Putin met Wagner boss Prigozhin shortly after the Kremlin uprising

From BZ/afp

According to the Kremlin, Russian President Vladimir Putin met with their boss Yevgeny Prigozhin a few days after the failed uprising of the Russian mercenary group Wagner.

The meeting with 35 participants took place in the Kremlin on June 29 and lasted “almost three hours”, Kremlin spokesman Dmitry Peskov said on Monday.

“The President has given his assessment of the events of June 24,” Peskov said, referring to the day Wagner mercenaries occupied the Russian army headquarters in Rostov-on-Don in south-western Russia for several hours and then headed for Moscow were advanced. According to the Kremlin, the uprising ended the same evening with an agreement that Prigozhin should go into exile in Belarus.

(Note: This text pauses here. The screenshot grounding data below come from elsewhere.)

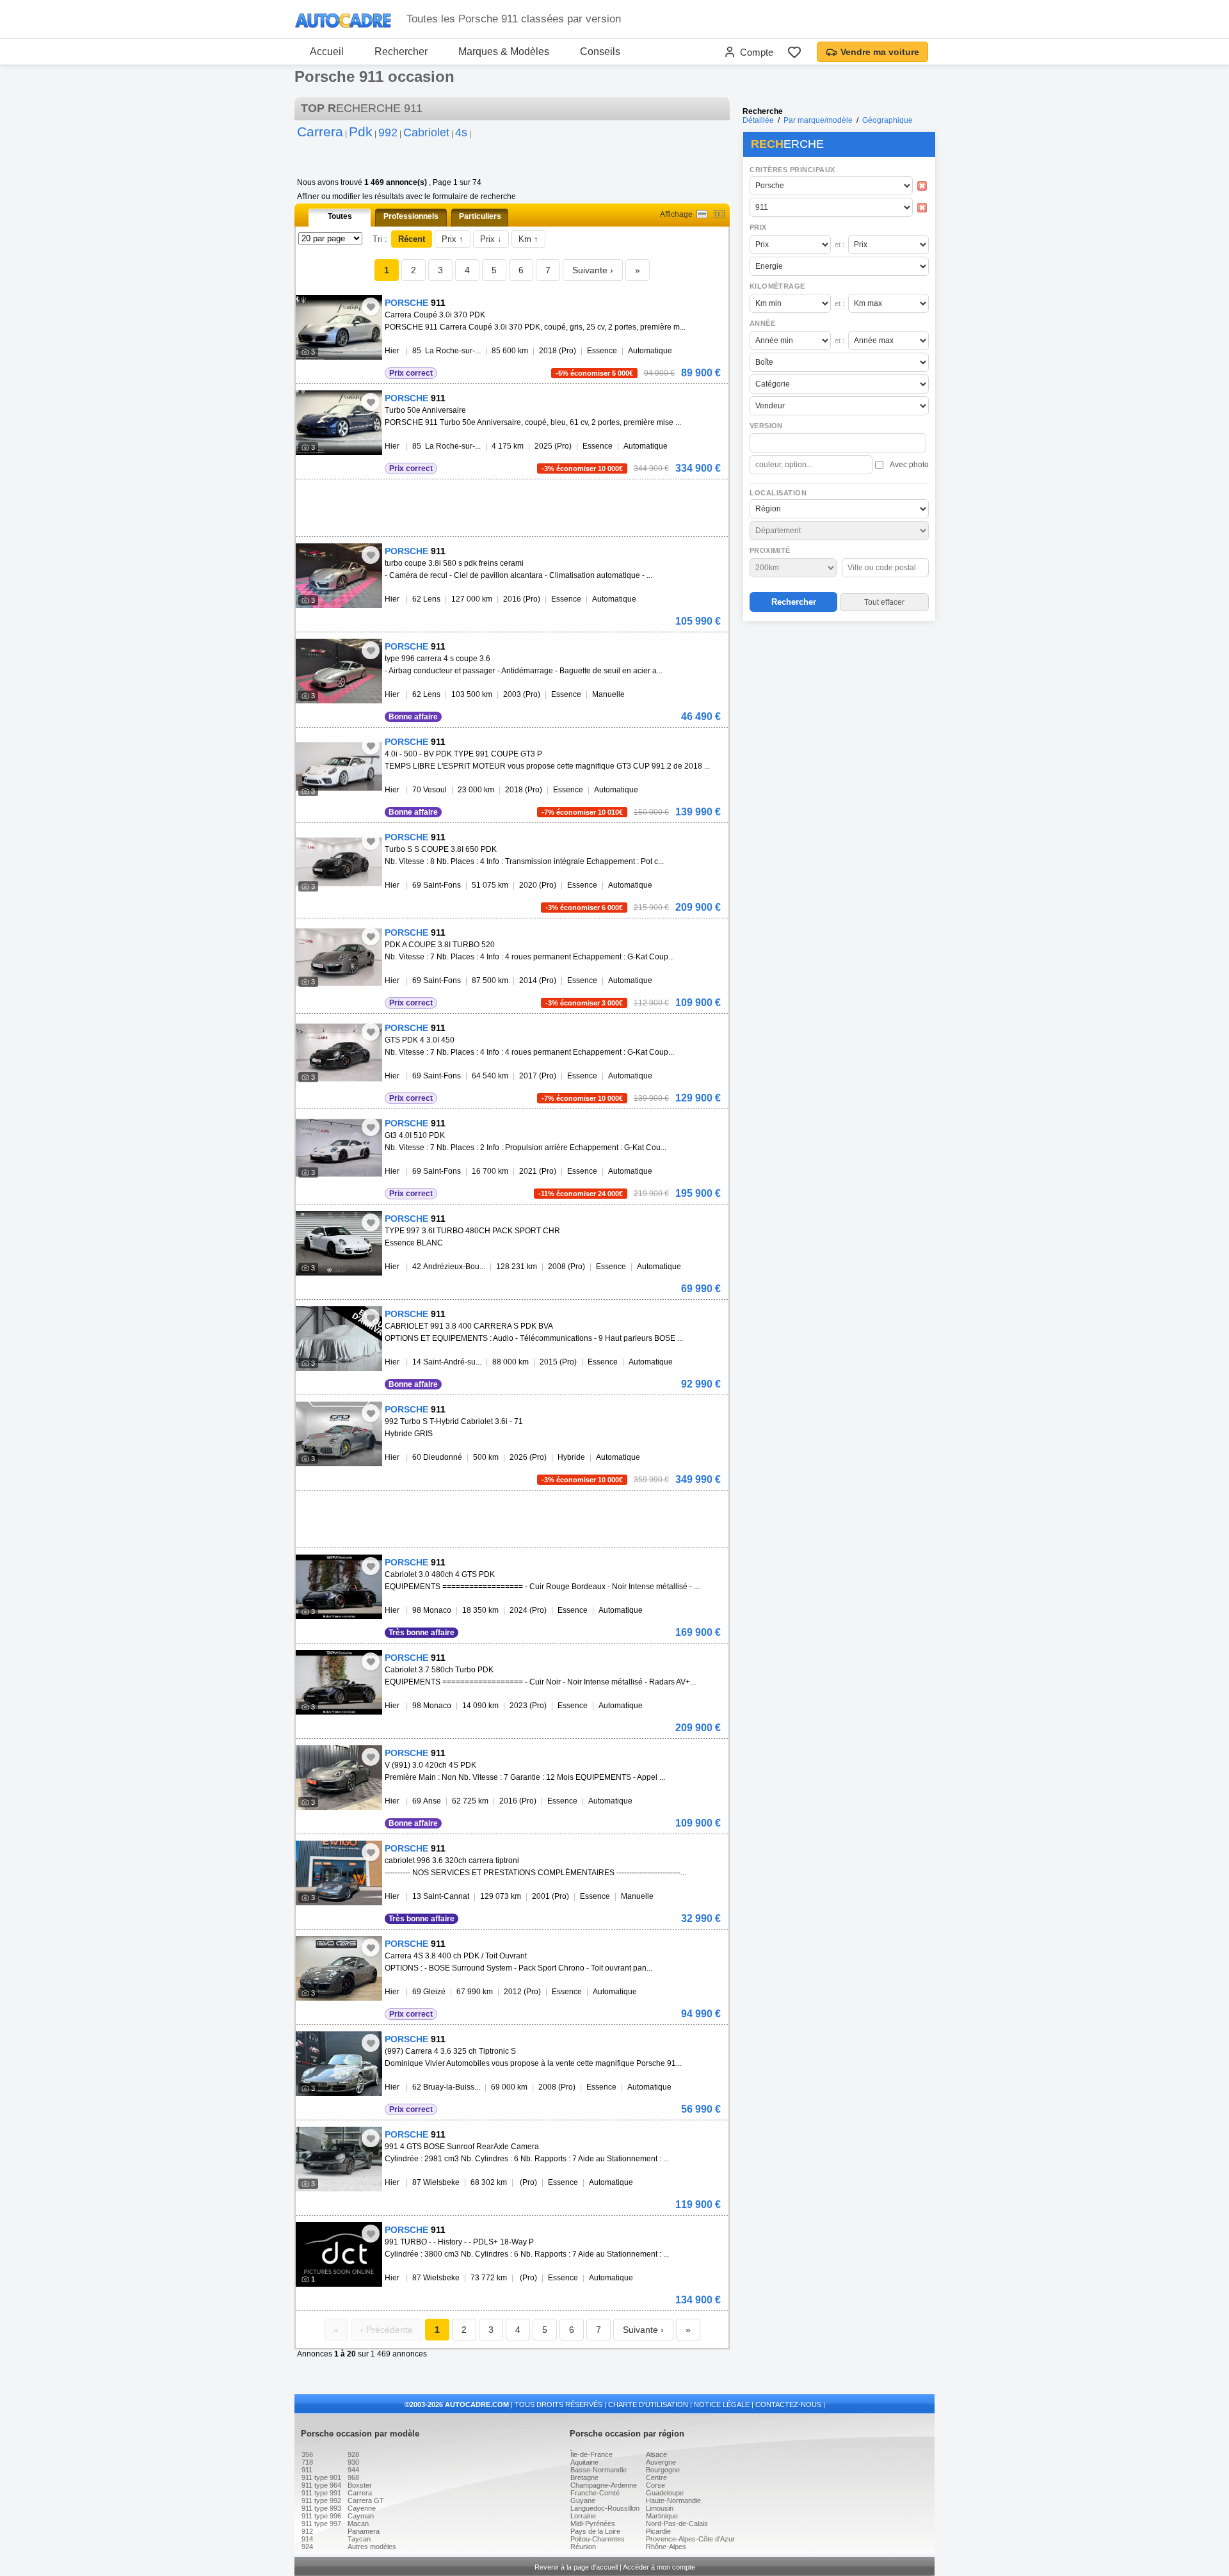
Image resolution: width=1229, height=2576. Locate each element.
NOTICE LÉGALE (722, 2404)
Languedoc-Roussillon (604, 2508)
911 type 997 (321, 2523)
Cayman (361, 2516)
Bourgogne (663, 2470)
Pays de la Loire (595, 2531)
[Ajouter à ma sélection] (371, 307)
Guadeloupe (665, 2493)
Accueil (327, 51)
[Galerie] (719, 214)
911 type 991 (321, 2493)
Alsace (656, 2454)
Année (762, 323)
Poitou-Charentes (597, 2539)
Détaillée (758, 120)
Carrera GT (366, 2500)
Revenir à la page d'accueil (576, 2567)
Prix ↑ (452, 239)
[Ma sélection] (794, 52)
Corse (655, 2485)
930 (353, 2462)
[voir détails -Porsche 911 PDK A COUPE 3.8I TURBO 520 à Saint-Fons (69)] (339, 957)
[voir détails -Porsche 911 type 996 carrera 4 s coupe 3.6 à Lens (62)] (339, 671)
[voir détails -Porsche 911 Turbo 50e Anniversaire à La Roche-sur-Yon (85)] (339, 422)
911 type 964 (321, 2485)
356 (307, 2454)
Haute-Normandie (673, 2500)
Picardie (658, 2531)
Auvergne (661, 2462)
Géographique (887, 120)
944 (353, 2470)
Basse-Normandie (598, 2470)
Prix (758, 227)
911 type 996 (321, 2516)
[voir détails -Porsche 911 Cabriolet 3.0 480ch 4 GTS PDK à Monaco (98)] (339, 1587)
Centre (656, 2477)
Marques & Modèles (503, 51)
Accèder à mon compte (659, 2567)
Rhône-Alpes (666, 2546)
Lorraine (583, 2516)
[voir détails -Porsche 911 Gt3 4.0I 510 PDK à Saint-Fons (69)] (339, 1148)
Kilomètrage (777, 286)
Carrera (360, 2493)
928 (353, 2454)
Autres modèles (372, 2546)
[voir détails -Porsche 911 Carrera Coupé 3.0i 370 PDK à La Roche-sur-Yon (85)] (339, 327)
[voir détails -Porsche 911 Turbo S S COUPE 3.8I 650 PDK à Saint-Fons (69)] (339, 861)
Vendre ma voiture (879, 52)
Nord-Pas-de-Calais (677, 2523)
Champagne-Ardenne (603, 2485)
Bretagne (584, 2477)
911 (306, 2470)
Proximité (770, 550)
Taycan (359, 2539)
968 (353, 2477)
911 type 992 (321, 2500)
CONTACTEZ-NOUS (788, 2404)
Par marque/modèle (818, 120)
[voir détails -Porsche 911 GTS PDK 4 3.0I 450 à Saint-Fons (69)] (339, 1052)
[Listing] (701, 214)
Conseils (600, 51)
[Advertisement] (839, 708)
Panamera (364, 2531)
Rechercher (401, 51)
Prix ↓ (491, 239)
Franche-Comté (595, 2493)
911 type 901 (321, 2477)
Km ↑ (528, 239)
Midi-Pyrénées (592, 2523)
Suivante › (592, 270)
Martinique (662, 2516)
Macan (358, 2523)
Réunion (583, 2546)
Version (766, 425)
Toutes (340, 216)
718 (307, 2462)
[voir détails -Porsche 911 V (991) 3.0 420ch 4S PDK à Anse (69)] (339, 1777)
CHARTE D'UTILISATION (648, 2404)
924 (307, 2546)
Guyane (582, 2500)
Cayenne (362, 2508)
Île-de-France (591, 2454)
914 (307, 2539)
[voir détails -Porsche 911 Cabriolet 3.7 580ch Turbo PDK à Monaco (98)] (339, 1682)
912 (307, 2531)
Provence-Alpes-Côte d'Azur (690, 2539)
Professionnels (410, 216)
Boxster (360, 2485)
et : (839, 244)
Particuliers (480, 216)
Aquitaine (584, 2462)
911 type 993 (321, 2508)
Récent (411, 239)
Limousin (659, 2508)
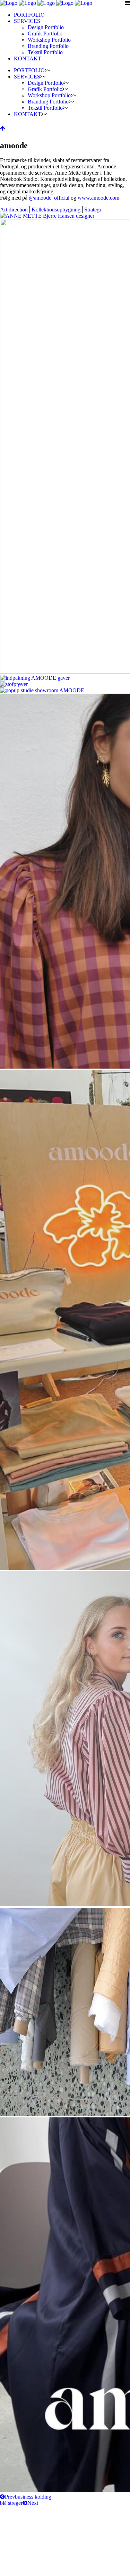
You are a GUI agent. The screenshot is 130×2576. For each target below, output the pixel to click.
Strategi (92, 209)
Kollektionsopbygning (56, 209)
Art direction (14, 209)
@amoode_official (49, 198)
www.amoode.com (98, 198)
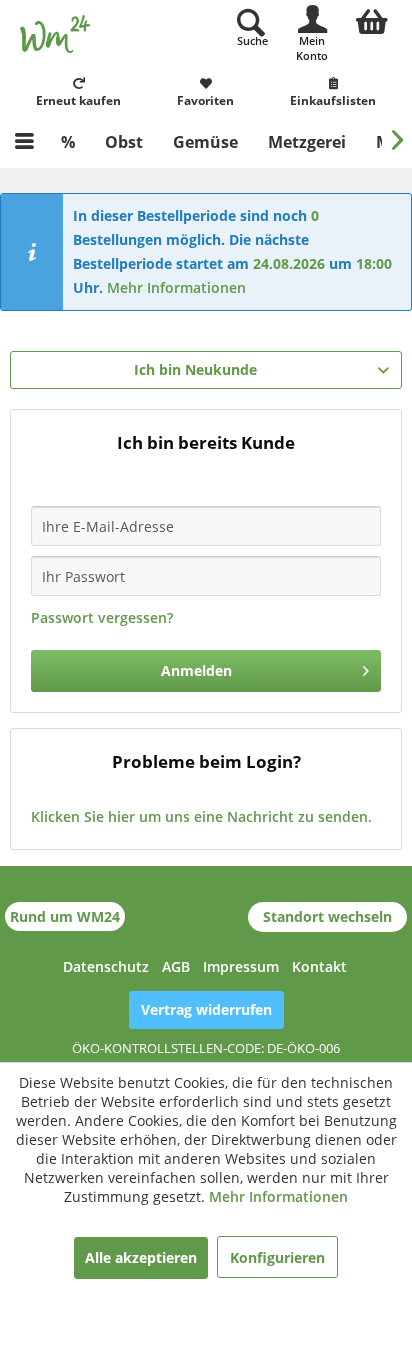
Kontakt (319, 966)
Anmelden (196, 670)
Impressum (241, 966)
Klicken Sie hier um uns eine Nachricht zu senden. (201, 816)
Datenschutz (106, 966)
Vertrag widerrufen (206, 1009)
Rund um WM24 (65, 916)
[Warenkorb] (372, 19)
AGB (176, 966)
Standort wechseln (327, 916)
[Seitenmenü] (24, 142)
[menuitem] (372, 19)
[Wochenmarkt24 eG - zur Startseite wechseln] (55, 34)
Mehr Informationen (176, 287)
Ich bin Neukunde (195, 369)
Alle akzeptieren (141, 1257)
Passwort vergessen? (102, 617)
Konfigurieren (277, 1257)
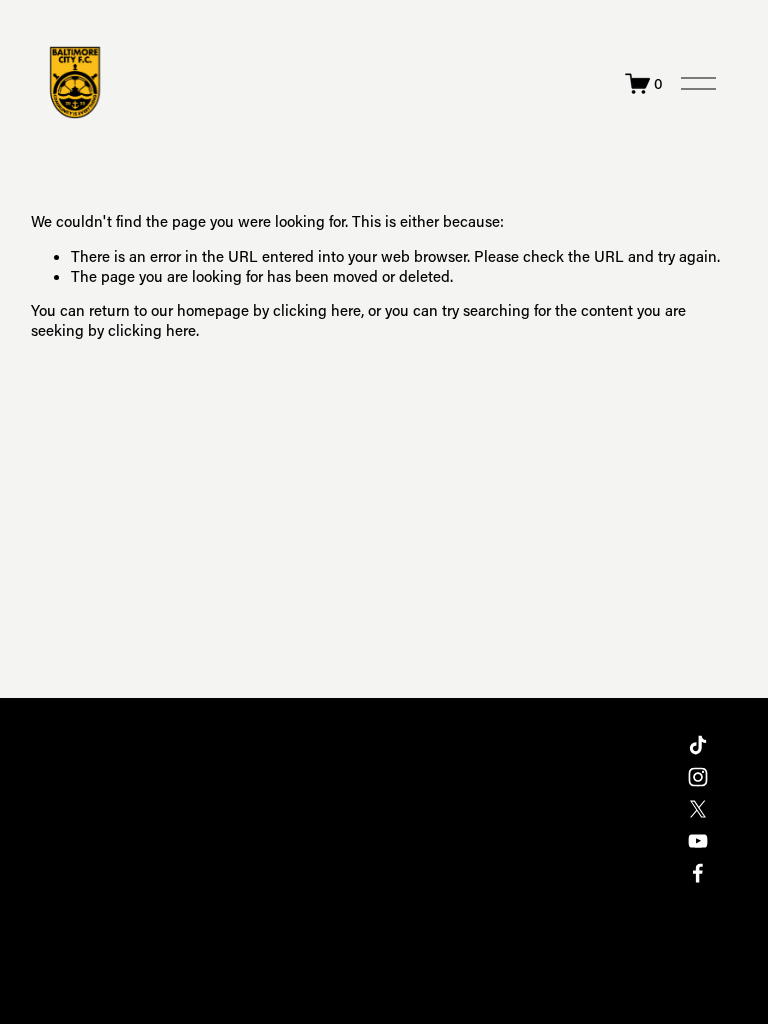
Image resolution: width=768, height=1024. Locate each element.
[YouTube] (698, 841)
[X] (698, 809)
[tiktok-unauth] (698, 745)
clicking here (317, 310)
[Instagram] (698, 777)
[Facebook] (698, 873)
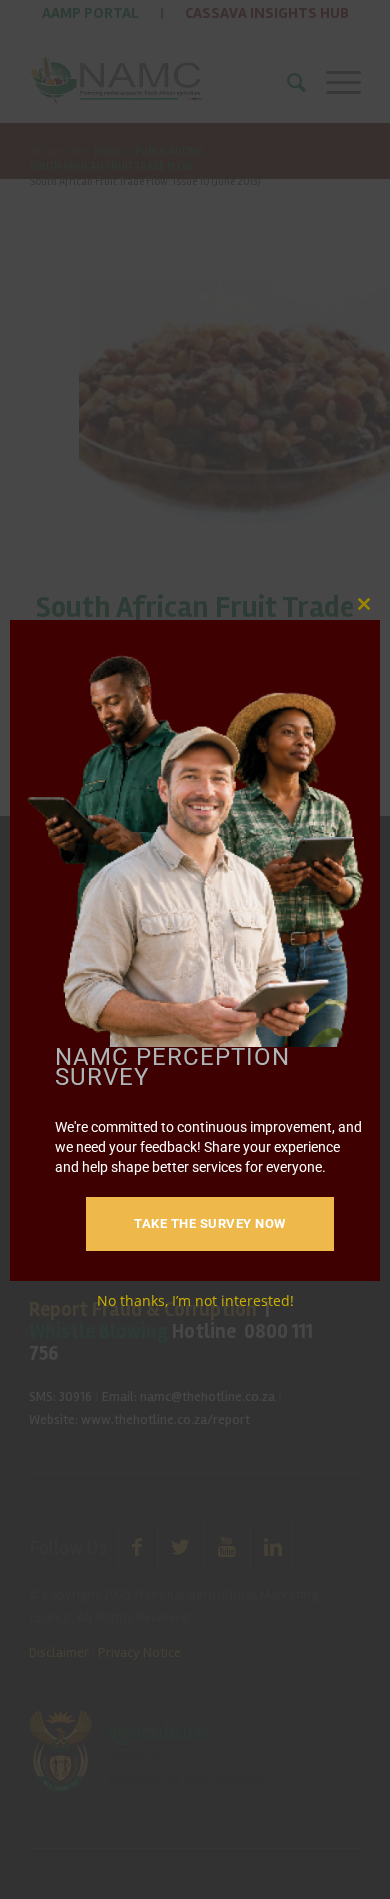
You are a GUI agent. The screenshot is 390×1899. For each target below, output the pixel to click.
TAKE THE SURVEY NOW (210, 1223)
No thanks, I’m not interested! (195, 1300)
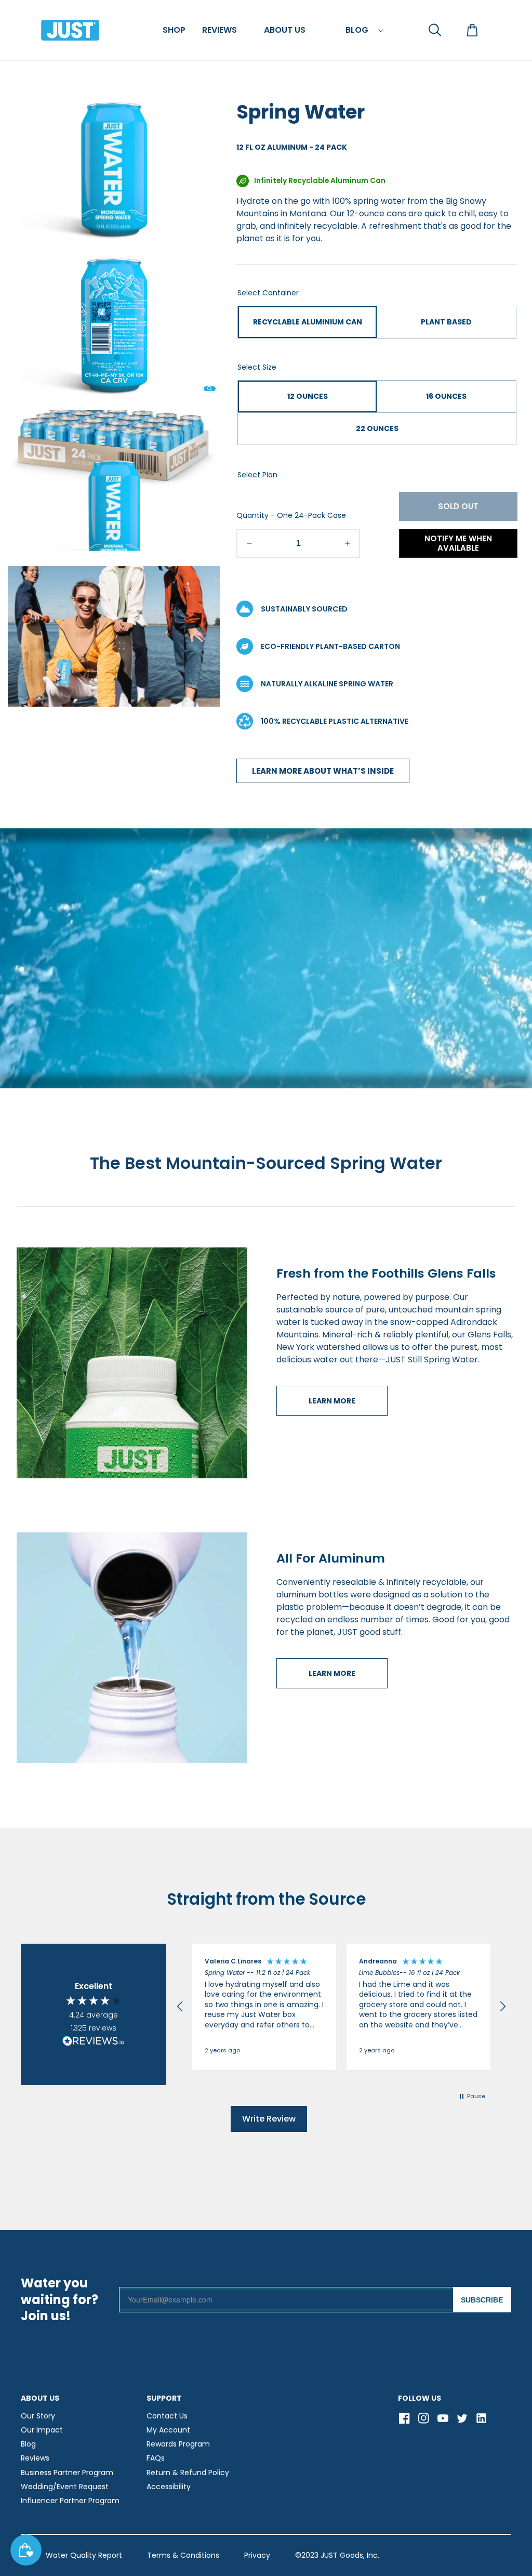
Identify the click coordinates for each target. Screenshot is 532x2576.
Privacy (257, 2555)
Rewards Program (178, 2444)
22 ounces (377, 428)
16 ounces (446, 396)
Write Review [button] (269, 2119)
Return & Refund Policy (188, 2472)
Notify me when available (458, 543)
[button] (174, 30)
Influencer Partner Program (70, 2500)
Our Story (38, 2416)
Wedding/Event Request (65, 2486)
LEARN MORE (332, 1401)
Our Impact (42, 2430)
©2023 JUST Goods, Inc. (337, 2555)
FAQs (156, 2458)
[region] (341, 2007)
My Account (168, 2430)
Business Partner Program (67, 2472)
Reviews (35, 2458)
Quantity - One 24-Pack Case (291, 515)
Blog (28, 2444)
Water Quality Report (84, 2555)
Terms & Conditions (183, 2555)
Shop (174, 30)
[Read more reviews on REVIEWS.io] (93, 2042)
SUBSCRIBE (482, 2300)
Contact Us (167, 2416)
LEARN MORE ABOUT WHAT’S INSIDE (323, 770)
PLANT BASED (446, 322)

At the meeting in the Kremlin, Putin “listened to the statements made by the Wagner commanders and offered them alternatives for their future work and use for military purposes,” the spokesman for the Russian president said.

The commanders would have presented their version of events. “They stressed that they are staunch supporters and soldiers of the Head of State and Commander-in-Chief (Vladimir Putin) and reiterated that they are ready to continue fighting for the Fatherland,” Peskov said.

Earlier, the French newspaper Liberation, citing Western intelligence sources, reported that Prigozhin and his commanders were being detained in the Kremlin after a summons.

A good two weeks after the attempted uprising, there is still considerable uncertainty about the fate of the Wagner troops. Some Wagner fighters are said to have signed contracts with the regular Russian army in the meantime, while others are said to have been exiled to Belarus. According to Belarusian President Alexander Lukashenko on Thursday, Wagner boss Prigozhin is not in Belarus but in Russia.